◆ **AUFGABE 1**
Beantworte anhand des Texts über die Verdampfungswärme des Wassers die folgenden Fragen.
(a) In welchem Band und Jahrgang und auf welcher Seite ist der Beitrag zu finden?
(b) Wodurch ist die Verdampfungswärme laut Inhaltsübersicht vollständig bestimmt?
(c) Mit welchen Versuchen stimmen die berechneten Werte überein, und bis auf welche Abweichung?
◆ **AUFGABE 2**
Führe den Text über die Verdampfungswärme des Wassers im Anschluss an seinen letzten Satz weiter.

:: VORLIEGENDER AUSZUG

Titel: | Die Verdampfungswärme des Wassers. |
Autor: | Jar. Hybl |
Fundstelle: | Band 326, Jahrgang 1911, S. 422 |
Download: | XML |
Die Verdampfungswärme des Wassers.
Von Dozent Dr. techn. Jar.
Hybl, Prag.
HYBL: Die Verdampfungswärme des Wassers.
Inhaltsübersicht.
Durch die Zustandsgleichung und die Flüssigkeitswärme des Dampfes
ist die Verdampfungswärme vollständig bestimmt. Die additive Konstante, welche in
dem Ausdruck für den Wärmeinhalt vorkommt, ist veränderlich, mit steigendem Druck
nimmt sie zuerst allmählich, dann sehr rasch ab. Die auf Grund dieser
Veränderlichkeit berechneten Werte der Verdampfungswärme stimmen mit den Münchener
Versuchen bis auf + 0,05 v. H. überein.

::::
:: GESPEICHERTE ZEILEN

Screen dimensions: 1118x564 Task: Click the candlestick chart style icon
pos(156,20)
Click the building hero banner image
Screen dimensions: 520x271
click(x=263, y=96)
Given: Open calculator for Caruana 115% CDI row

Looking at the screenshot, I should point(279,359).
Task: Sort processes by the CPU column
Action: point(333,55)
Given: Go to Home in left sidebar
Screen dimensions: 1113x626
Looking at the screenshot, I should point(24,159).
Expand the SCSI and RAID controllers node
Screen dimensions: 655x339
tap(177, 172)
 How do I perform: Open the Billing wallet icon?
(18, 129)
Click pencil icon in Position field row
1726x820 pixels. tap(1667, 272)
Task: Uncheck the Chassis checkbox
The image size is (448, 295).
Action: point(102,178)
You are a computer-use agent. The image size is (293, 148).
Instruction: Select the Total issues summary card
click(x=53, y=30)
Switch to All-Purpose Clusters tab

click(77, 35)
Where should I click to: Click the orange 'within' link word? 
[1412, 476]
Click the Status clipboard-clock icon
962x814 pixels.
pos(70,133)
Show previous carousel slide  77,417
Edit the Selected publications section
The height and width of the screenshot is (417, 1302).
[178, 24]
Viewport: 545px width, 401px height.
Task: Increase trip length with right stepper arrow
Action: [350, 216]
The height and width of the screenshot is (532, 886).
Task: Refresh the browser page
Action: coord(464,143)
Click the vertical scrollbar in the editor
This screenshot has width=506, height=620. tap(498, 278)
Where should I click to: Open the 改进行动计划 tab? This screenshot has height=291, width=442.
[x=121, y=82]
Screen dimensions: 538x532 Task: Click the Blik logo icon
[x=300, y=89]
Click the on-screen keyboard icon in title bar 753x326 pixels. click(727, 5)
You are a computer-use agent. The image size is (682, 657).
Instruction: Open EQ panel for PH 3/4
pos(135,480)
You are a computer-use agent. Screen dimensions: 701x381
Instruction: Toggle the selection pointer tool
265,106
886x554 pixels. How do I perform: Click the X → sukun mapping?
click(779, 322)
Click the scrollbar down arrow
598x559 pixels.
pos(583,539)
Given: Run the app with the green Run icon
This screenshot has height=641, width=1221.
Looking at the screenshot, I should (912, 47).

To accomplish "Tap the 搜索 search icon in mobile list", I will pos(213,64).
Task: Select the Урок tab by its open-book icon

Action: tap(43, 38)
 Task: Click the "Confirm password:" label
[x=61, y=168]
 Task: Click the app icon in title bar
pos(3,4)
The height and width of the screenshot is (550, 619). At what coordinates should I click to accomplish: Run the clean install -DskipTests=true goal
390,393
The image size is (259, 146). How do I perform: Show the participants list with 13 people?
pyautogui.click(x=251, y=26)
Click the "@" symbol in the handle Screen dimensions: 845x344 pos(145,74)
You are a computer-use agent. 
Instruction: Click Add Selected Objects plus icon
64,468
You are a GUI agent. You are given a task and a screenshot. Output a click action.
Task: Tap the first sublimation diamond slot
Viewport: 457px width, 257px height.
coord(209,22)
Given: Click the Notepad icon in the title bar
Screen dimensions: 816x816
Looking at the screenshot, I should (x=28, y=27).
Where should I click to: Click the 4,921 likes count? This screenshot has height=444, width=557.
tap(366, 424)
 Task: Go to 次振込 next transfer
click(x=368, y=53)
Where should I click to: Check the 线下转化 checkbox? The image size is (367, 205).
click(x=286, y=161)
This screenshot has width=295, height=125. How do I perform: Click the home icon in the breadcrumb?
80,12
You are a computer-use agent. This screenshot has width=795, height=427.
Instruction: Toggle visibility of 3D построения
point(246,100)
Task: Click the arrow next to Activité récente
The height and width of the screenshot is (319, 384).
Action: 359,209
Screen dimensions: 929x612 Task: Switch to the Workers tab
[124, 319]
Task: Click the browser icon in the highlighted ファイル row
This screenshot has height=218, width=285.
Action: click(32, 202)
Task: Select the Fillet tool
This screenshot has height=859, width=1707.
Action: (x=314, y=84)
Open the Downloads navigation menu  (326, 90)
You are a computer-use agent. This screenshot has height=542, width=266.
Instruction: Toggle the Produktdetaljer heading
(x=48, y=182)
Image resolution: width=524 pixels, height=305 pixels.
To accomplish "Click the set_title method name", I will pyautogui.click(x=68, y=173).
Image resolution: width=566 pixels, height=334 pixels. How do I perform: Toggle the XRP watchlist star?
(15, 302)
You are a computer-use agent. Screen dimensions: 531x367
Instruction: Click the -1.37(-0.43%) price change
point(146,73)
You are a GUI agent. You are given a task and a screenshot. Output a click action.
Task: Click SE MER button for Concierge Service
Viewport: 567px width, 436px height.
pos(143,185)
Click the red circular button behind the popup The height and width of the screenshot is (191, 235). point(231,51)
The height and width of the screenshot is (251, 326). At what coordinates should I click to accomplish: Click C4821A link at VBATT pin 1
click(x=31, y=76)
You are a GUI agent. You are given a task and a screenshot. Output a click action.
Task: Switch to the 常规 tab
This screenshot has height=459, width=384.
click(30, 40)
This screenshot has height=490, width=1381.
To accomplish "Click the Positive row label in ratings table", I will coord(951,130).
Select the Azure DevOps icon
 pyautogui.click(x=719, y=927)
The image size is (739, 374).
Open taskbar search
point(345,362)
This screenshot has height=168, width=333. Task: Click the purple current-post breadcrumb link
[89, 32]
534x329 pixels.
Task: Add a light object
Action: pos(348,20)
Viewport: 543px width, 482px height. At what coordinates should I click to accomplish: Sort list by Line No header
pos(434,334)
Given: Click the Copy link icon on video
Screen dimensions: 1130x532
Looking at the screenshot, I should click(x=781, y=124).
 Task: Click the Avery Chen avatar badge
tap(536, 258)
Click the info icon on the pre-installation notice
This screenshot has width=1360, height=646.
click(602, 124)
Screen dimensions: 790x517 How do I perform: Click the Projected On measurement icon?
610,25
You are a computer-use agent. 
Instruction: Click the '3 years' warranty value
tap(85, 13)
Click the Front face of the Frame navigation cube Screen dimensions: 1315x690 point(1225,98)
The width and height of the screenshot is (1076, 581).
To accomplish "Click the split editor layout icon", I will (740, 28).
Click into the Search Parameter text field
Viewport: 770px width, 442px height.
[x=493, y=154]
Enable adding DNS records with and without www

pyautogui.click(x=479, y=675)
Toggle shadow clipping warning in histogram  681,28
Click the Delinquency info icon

::::

◆ **SCHRIFTLICHE ANTWORT 1**
(a) Band 326, Jahrgang 1911, S. 422.
(b) Durch die Zustandsgleichung und die Flüssigkeitswärme des Dampfes.
(c) Mit den Münchener Versuchen, bis auf + 0,05 v. H.

◆ **SCHRIFTLICHE ANTWORT 2**
In den letzten Jahren wurde eine ganze Reihe eingehender Versuche durchgeführt, um
den Zustand des Dampfes möglichst genau festzulegen. Insbesondere die
Verdampfungswärme des Wassers wurde sorgfältigst untersucht und auf diesem
Gebiete sehr genaue Ergebnisse erzielt. Auch auf rechnerischem Wege hat man mit
Hilfe der Zustandsgleichung des Dampfes die Verdampfungswärme ermittelt. Je genauer
diese Zustandsgleichung ist, desto mehr nähern sich die auf dem theoretischen Wege
berechneten Werte der Verdampfungswärme den wirklich gemessenen an.
Die bisher genaueste und einfachste Zustandsgleichung des Wasserdampfes, welche durch
neue Versuche festgestellt wurde, ist die von Callendar:
v-v'=\frac{R\,T}{P}-A\,C\,\left(\frac{273}{T}\right)^n,
worin v' den spez.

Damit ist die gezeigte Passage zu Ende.